The following three problems of diagnosis should be considered: (a) nonepileptic, nonictal manifestations; (b) nonepileptic, ictal manifestations; and (c) other epileptic manifestations. The first category includes such phenomena as episodes of depersonalization; derealization; feelings of déjà vu or strangeness; hallucinations or illusions; or amnesic phenomena, such as flashbacks. Although all may be part of a focal seizure, they may be seen in patients who are not suffering from epilepsy (especially in adolescents) as a result of the use of certain drugs, such as cannabis derivatives or hallucinogenic agents. Similar symptoms are a hallmark of psychosis, and these may be difficult to distinguish from true epileptic events, with which they may occasionally be associated. More often, similar but vaguely described symptoms are reported by children or adolescents to attract the attention of adults or their peers. In all such patients, the duration of the events is longer than in epileptic seizures, and overt phenomena such as alimentary or simple motor automatisms are lacking, which should arouse suspicion. The common fugue of adolescents is rarely interpreted erroneously as epileptic. Occasional cases of “hysterical” fugue with amnesia have been recorded, and they very seldom raise a diagnostic problem with “complex partial” status (Gastaut et al., 1956).

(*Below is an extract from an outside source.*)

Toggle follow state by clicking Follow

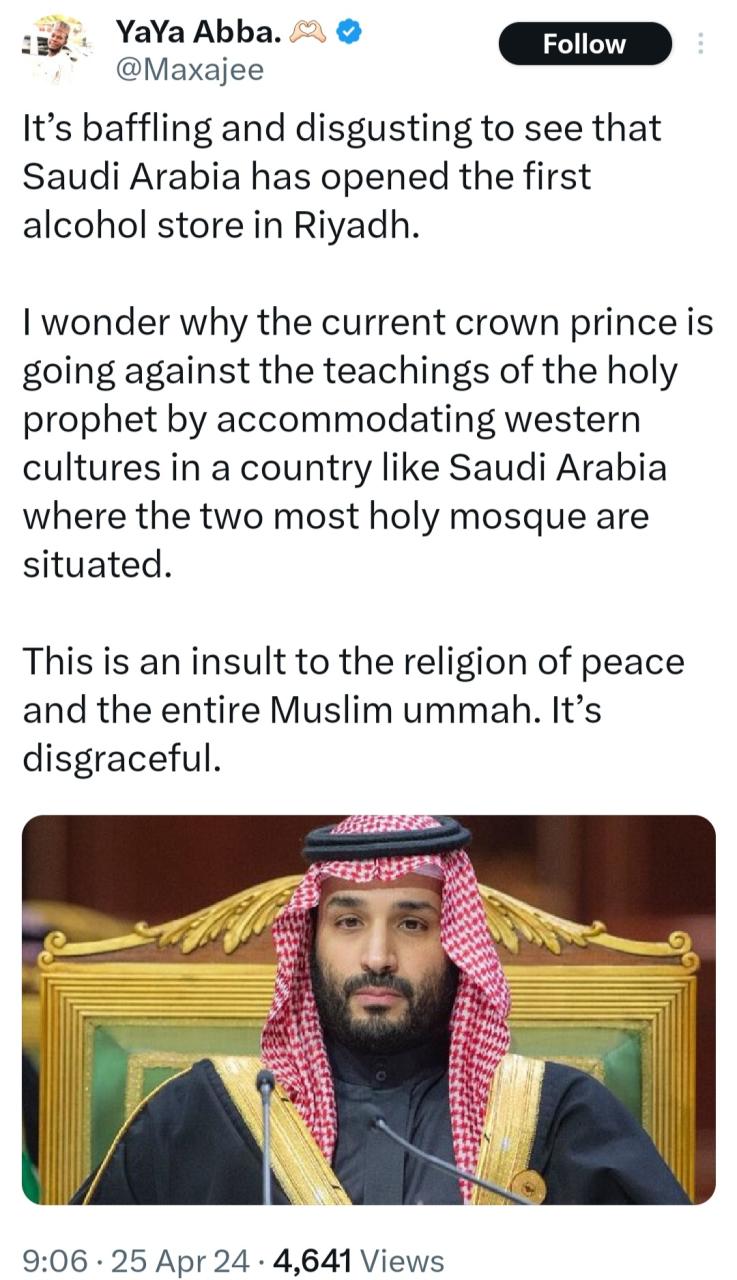click(x=585, y=44)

A number of ictal nonepileptic events are often mistaken for epileptic seizures (see Chapter 21). Migrainous attacks, especially those accompanied by visual illusions, often raise such a problem. This is particularly the case with micropsia, often occurring in association with somatosensory illusions, which is much more commonly a manifestation of migraine than of epilepsy (the “Alice in Wonderland syndrome”) (Breningstall, 1985). In addition, confusional states occurring with migraine are at times interpreted as seizures with alteration of consciousness, although their duration is much longer (Gascon and Barlow, 1970). Recurrent abdominal pain with or without vomiting is seldom the only manifestation of focal seizures. However, ictal vomiting, with prolonged alteration of consciousness and often version, is a common feature of the early onset idiopathic childhood epilepsy with occipital paroxysms (Ferrie et al., 1997; Guerrini et al., 1994, 1997a; Panayiotopoulos, 1989b).